Molti italiani con alto livello di istruzione lasciano il Paese, pochi vi fanno ritorno. Selezionando i migranti italiani con più di 24 anni, nel corso del 2016 si ottiene un saldo migratorio con l’estero di circa 54 mila unità, di cui circa 15 mila hanno almeno la laurea. La fascia d’età in cui si registra la perdita più marcata è quella dei giovani dai 25 ai 39 anni (circa 38 mila unità in meno) e, tra questi, quasi il 30% è in possesso di un titolo universitario o post-universitario. La giovane età di questi emigrati testimonia la difficoltà dell’Italia nel trattenere competenze e professionalità.
Si tratta in ogni caso di dati sottostimati, ovvero della punta di un iceberg. Una ricercacongiunta condotta nel 2016 da Idos e dall’Istituto di Studi Politici “S. Pio V” sulla base di dati Ocse spiega che rispetto ai dati dello Statistisches Bundesamt tedesco e del registro previdenziale britannico (National Insurance Number), le cancellazioni anagrafiche rilevate in Italia rappresentano appena un terzo degli italiani effettivamente iscritti. Pertanto, i dati dell’Istat sui trasferimenti all’estero dovrebbero essere aumentati almeno di 2,5 volte e di conseguenza nel 2016 si passerebbe da 114.000 cancellazioni a 285.000 trasferimenti all’estero, un livello pari ai flussi dell’immediato dopoguerra e a quelli di fine Ottocento.

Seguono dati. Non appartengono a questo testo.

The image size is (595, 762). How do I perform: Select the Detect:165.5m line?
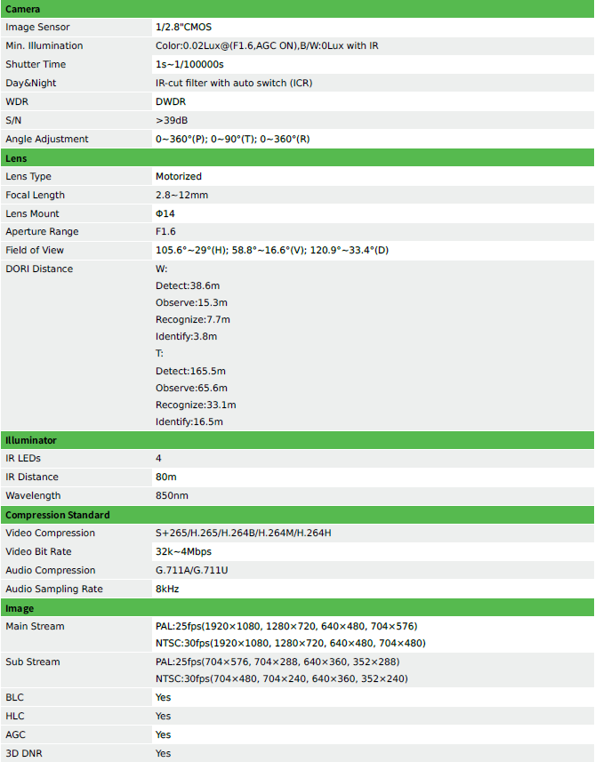[x=190, y=371]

Ogni emigrazione rende vano l’investimento sociale effettuato sulla persona: 90.000 euro un diplomato, 158.000 o 170.000 un laureato (rispettivamente laurea triennale o magistrale) e 228.000 un dottore di ricerca. Nel corso del 2016, il costo dell’emigrazione è stato quindi stimabile in 3,510 miliardi di euro per i 39.000 diplomati, 5,440 miliardi per i 34.000 laureati. Una perdita di circa 10 miliardi di euro che non può essere compensato dal saldo positivo dell’immigrazione, che abbiamo visto essere pari a 1,4 miliardi.
Proprio guardando a questi dati, si stima che in Italia la popolazione residente attesa sia pari, secondo lo scenario mediano, a 59 milioni nel 2045 e a 54,1 milioni nel 2065 (dati dell’ultimo report dell’Istat, diffuso il 3 maggio 2018). La flessione rispetto al 2017 (60,6 milioni) sarebbe pari a 1,6 milioni di residenti nel 2045 e a 6,5 milioni nel 2065. Si tratta di uno scenario preoccupante che altera ulteriormente il rapporto intergenerazionale, la cui distorsione potrebbe essere compensata oltre che dalla regolarizzazione dei migranti (che hanno un’età media di 10 anni inferiore a quella degli italiani) anche da politiche che favoriscano la permanenza in loco delle generazioni più giovani.
A guisa di conclusione…
Sul tema dell’immigrazioni si gioca il futuro democratico ed economico di questo pese. La disinformazione regna sovrana, alimentata ad arte da una strategia comunicativa potente quanto rozza nella sua semplicità di attizzare comportamenti utilitaristici e opportunistici.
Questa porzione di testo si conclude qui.